I have a tube of Gamblin's Flake White Replacement. It isn't. It is funny stuff. It handles a bit like Permalba. It is much whiter than Flake white, it is glossier than Flake White, and it doesn't handle really at all like Flake White. It is basically Titanium and Zinc white.
Back to lead white. Realize that for centuries, lead whites have been the choice for painting grounds and undertones and lead white was and often still is the most permanent and stable white you can use. The overwhelming majority of paintings from 1100 to 1930 have a lead white ground under them. Lead white is extremely stable over time. It is very UV resistant. And, as long as you don't eat it, or smoke around it, or breath it in as a powder, almost anyone with two brain cells to rub together can handle it safely.
The restrictions against lead paint in this country come because of commercial lead house paints that children eat off of the baseboards and get sick from. Few tykes however, nibble on old master works, or for that matter, our paintings today.
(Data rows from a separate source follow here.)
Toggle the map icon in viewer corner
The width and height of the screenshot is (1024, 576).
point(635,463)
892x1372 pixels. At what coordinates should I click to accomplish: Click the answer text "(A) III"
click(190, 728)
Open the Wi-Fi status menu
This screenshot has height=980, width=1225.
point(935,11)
Further, our lead paint comes already mulled and tubed for us - no powdered lead carbonate to catch the breeze. The Federal scare tactics are unjust in regards to lead paint and fine art. Should lead have been removed from house paints - Yes, IMO. But their broad brush policy covered our works too and (in typical American fashion) I think that is overkill.
As an amendment, all that said, it is the artists choice as to whether they use lead whites or not. There are certainly enough viable alternatives out there today that if you don't even want to deal with the possibility (remote though they are) of complications with lead whites you don't have to.